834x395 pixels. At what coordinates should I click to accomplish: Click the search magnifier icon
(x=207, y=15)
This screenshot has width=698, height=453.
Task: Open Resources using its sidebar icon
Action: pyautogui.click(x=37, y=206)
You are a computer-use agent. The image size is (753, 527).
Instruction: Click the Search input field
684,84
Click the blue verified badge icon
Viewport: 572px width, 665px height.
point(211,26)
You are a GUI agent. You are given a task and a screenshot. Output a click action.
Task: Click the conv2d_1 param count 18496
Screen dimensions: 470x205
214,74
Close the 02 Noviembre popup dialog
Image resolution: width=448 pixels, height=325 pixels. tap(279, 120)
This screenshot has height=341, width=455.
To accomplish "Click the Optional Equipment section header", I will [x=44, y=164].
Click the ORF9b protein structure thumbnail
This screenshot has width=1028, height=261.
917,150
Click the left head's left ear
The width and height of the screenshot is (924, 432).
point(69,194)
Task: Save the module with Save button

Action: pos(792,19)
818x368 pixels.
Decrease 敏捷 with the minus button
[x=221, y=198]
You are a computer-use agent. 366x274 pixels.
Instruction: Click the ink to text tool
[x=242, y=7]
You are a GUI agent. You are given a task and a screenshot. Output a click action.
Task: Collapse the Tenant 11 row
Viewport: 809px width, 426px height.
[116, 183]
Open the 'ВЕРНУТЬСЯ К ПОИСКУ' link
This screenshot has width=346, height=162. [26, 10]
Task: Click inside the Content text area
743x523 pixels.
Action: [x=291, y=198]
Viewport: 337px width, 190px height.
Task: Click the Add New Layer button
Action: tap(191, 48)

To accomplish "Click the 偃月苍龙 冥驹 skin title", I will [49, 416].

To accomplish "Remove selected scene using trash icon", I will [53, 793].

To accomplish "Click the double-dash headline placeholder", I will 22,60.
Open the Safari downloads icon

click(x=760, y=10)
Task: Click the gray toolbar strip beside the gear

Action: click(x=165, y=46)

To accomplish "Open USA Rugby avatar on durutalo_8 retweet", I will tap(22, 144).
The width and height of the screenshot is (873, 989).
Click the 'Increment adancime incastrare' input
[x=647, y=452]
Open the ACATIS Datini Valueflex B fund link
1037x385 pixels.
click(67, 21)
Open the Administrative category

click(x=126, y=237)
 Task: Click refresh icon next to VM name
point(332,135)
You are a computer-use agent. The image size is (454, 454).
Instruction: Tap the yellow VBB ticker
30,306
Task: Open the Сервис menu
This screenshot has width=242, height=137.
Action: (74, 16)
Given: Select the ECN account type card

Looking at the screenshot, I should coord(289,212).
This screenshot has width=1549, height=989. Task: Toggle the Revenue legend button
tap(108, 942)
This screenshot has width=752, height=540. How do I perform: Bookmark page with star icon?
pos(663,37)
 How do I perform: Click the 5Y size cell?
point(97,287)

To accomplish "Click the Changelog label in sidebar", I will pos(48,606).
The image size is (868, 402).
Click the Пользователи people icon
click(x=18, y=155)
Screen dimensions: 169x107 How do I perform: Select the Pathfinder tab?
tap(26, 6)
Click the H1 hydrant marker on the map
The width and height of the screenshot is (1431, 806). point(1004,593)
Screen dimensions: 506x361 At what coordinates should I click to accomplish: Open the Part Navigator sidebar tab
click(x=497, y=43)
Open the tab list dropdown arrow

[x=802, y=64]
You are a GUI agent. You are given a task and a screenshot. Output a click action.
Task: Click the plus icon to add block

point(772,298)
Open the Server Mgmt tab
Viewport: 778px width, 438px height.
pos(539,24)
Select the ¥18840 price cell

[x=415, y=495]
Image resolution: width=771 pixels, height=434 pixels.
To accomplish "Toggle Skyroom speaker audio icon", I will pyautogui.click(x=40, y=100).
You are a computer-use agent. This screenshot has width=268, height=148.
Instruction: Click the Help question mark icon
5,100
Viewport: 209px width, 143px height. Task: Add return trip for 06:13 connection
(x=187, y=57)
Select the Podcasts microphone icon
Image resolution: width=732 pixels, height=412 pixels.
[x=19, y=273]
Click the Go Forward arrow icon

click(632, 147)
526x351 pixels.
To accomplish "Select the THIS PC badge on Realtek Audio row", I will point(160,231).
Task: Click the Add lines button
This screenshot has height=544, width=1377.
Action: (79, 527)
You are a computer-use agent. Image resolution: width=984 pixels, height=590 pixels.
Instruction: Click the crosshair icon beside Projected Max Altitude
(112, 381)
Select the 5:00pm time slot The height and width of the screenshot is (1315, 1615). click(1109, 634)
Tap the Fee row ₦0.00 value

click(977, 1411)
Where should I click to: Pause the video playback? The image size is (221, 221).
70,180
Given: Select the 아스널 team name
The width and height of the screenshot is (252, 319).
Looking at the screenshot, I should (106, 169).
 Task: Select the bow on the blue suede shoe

○ ○ ○ ○ ○ ○ ○

GOAL OF THE EXERCISE
Repeat the entries exactly, all of them.

EXERCISE RESPONSE
834x395 pixels. At what coordinates should I click to accomplish: Click the search magnifier icon
(x=207, y=15)
This screenshot has width=698, height=453.
Task: Open Resources using its sidebar icon
Action: pyautogui.click(x=37, y=206)
You are a computer-use agent. The image size is (753, 527).
Instruction: Click the Search input field
684,84
Click the blue verified badge icon
Viewport: 572px width, 665px height.
point(211,26)
You are a GUI agent. You are given a task and a screenshot. Output a click action.
Task: Click the conv2d_1 param count 18496
Screen dimensions: 470x205
214,74
Close the 02 Noviembre popup dialog
Image resolution: width=448 pixels, height=325 pixels. tap(279, 120)
This screenshot has height=341, width=455.
To accomplish "Click the Optional Equipment section header", I will [x=44, y=164].
Click the ORF9b protein structure thumbnail
This screenshot has width=1028, height=261.
917,150
Click the left head's left ear
The width and height of the screenshot is (924, 432).
point(69,194)
Task: Save the module with Save button

Action: pos(792,19)
818x368 pixels.
Decrease 敏捷 with the minus button
[x=221, y=198]
You are a computer-use agent. 366x274 pixels.
Instruction: Click the ink to text tool
[x=242, y=7]
You are a GUI agent. You are given a task and a screenshot. Output a click action.
Task: Collapse the Tenant 11 row
Viewport: 809px width, 426px height.
[116, 183]
Open the 'ВЕРНУТЬСЯ К ПОИСКУ' link
This screenshot has width=346, height=162. [26, 10]
Task: Click inside the Content text area
743x523 pixels.
Action: [x=291, y=198]
Viewport: 337px width, 190px height.
Task: Click the Add New Layer button
Action: tap(191, 48)

To accomplish "Click the 偃月苍龙 冥驹 skin title", I will [49, 416].

To accomplish "Remove selected scene using trash icon", I will [53, 793].

To accomplish "Click the double-dash headline placeholder", I will 22,60.
Open the Safari downloads icon

click(x=760, y=10)
Task: Click the gray toolbar strip beside the gear

Action: click(x=165, y=46)

To accomplish "Open USA Rugby avatar on durutalo_8 retweet", I will tap(22, 144).
The width and height of the screenshot is (873, 989).
Click the 'Increment adancime incastrare' input
[x=647, y=452]
Open the ACATIS Datini Valueflex B fund link
1037x385 pixels.
click(67, 21)
Open the Administrative category

click(x=126, y=237)
 Task: Click refresh icon next to VM name
point(332,135)
You are a computer-use agent. The image size is (454, 454).
Instruction: Tap the yellow VBB ticker
30,306
Task: Open the Сервис menu
This screenshot has width=242, height=137.
Action: (74, 16)
Given: Select the ECN account type card

Looking at the screenshot, I should coord(289,212).
This screenshot has width=1549, height=989. Task: Toggle the Revenue legend button
tap(108, 942)
This screenshot has width=752, height=540. How do I perform: Bookmark page with star icon?
pos(663,37)
 How do I perform: Click the 5Y size cell?
point(97,287)

To accomplish "Click the Changelog label in sidebar", I will pos(48,606).
The image size is (868, 402).
Click the Пользователи people icon
click(x=18, y=155)
Screen dimensions: 169x107 How do I perform: Select the Pathfinder tab?
tap(26, 6)
Click the H1 hydrant marker on the map
The width and height of the screenshot is (1431, 806). point(1004,593)
Screen dimensions: 506x361 At what coordinates should I click to accomplish: Open the Part Navigator sidebar tab
click(x=497, y=43)
Open the tab list dropdown arrow

[x=802, y=64]
You are a GUI agent. You are given a task and a screenshot. Output a click action.
Task: Click the plus icon to add block

point(772,298)
Open the Server Mgmt tab
Viewport: 778px width, 438px height.
pos(539,24)
Select the ¥18840 price cell

[x=415, y=495]
Image resolution: width=771 pixels, height=434 pixels.
To accomplish "Toggle Skyroom speaker audio icon", I will pyautogui.click(x=40, y=100).
You are a computer-use agent. This screenshot has width=268, height=148.
Instruction: Click the Help question mark icon
5,100
Viewport: 209px width, 143px height. Task: Add return trip for 06:13 connection
(x=187, y=57)
Select the Podcasts microphone icon
Image resolution: width=732 pixels, height=412 pixels.
[x=19, y=273]
Click the Go Forward arrow icon

click(632, 147)
526x351 pixels.
To accomplish "Select the THIS PC badge on Realtek Audio row", I will point(160,231).
Task: Click the Add lines button
This screenshot has height=544, width=1377.
Action: (79, 527)
You are a computer-use agent. Image resolution: width=984 pixels, height=590 pixels.
Instruction: Click the crosshair icon beside Projected Max Altitude
(112, 381)
Select the 5:00pm time slot The height and width of the screenshot is (1315, 1615). click(1109, 634)
Tap the Fee row ₦0.00 value

click(977, 1411)
Where should I click to: Pause the video playback? The image size is (221, 221).
70,180
Given: Select the 아스널 team name
The width and height of the screenshot is (252, 319).
Looking at the screenshot, I should (106, 169).
 Task: Select the bow on the blue suede shoe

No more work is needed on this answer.